§ Task prompt:
Write each line word for word, from the line that contains "Add a Visualization cell" through the last line of the material below.

§ Records provided:
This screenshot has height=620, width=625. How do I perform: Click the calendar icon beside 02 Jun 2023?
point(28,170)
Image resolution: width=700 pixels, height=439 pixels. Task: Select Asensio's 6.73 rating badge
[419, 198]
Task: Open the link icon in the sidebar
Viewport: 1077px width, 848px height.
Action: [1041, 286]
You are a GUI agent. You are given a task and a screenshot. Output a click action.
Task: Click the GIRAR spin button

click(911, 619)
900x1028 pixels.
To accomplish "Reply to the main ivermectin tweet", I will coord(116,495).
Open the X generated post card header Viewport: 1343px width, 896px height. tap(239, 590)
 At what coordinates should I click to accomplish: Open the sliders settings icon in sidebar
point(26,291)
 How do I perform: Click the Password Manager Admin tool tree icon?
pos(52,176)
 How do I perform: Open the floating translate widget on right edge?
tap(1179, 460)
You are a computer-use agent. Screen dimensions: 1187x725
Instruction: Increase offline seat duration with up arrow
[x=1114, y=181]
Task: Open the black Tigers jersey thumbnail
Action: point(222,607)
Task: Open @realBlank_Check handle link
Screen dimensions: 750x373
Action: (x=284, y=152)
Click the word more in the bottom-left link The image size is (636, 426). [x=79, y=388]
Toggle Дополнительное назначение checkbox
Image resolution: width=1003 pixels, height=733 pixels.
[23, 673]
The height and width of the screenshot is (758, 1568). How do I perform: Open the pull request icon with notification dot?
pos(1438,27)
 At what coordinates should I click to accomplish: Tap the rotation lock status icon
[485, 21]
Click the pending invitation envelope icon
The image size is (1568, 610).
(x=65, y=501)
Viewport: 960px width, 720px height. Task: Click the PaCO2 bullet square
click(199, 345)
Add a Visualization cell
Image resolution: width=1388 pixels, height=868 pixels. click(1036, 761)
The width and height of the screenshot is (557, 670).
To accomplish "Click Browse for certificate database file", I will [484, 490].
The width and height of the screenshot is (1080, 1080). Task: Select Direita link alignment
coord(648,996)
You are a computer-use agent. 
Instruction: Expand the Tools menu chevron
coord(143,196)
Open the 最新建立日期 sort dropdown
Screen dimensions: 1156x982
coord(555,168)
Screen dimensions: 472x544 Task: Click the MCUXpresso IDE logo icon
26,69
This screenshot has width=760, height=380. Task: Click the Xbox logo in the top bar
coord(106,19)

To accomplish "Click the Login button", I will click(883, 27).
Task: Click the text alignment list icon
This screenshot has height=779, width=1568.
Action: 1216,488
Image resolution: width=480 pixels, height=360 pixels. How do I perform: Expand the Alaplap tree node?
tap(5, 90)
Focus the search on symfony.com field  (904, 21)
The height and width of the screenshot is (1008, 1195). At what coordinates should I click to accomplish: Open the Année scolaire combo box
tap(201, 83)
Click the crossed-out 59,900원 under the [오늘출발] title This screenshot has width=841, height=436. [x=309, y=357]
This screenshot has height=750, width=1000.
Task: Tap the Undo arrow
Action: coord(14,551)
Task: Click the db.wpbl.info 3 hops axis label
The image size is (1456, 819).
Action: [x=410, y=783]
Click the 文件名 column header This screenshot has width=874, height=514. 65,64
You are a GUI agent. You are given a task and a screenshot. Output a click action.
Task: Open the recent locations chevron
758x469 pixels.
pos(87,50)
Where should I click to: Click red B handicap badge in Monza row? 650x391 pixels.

§ Written reply:
Add a Visualization cell
Image resolution: width=1388 pixels, height=868 pixels. click(1036, 761)
The width and height of the screenshot is (557, 670).
To accomplish "Click Browse for certificate database file", I will [484, 490].
The width and height of the screenshot is (1080, 1080). Task: Select Direita link alignment
coord(648,996)
You are a computer-use agent. 
Instruction: Expand the Tools menu chevron
coord(143,196)
Open the 最新建立日期 sort dropdown
Screen dimensions: 1156x982
coord(555,168)
Screen dimensions: 472x544 Task: Click the MCUXpresso IDE logo icon
26,69
This screenshot has width=760, height=380. Task: Click the Xbox logo in the top bar
coord(106,19)

To accomplish "Click the Login button", I will click(883, 27).
Task: Click the text alignment list icon
This screenshot has height=779, width=1568.
Action: 1216,488
Image resolution: width=480 pixels, height=360 pixels. How do I perform: Expand the Alaplap tree node?
tap(5, 90)
Focus the search on symfony.com field  (904, 21)
The height and width of the screenshot is (1008, 1195). At what coordinates should I click to accomplish: Open the Année scolaire combo box
tap(201, 83)
Click the crossed-out 59,900원 under the [오늘출발] title This screenshot has width=841, height=436. [x=309, y=357]
This screenshot has height=750, width=1000.
Task: Tap the Undo arrow
Action: coord(14,551)
Task: Click the db.wpbl.info 3 hops axis label
The image size is (1456, 819).
Action: [x=410, y=783]
Click the 文件名 column header This screenshot has width=874, height=514. 65,64
You are a GUI agent. You are given a task and a screenshot. Output a click action.
Task: Open the recent locations chevron
758x469 pixels.
pos(87,50)
Where should I click to: Click red B handicap badge in Monza row? 650x391 pixels.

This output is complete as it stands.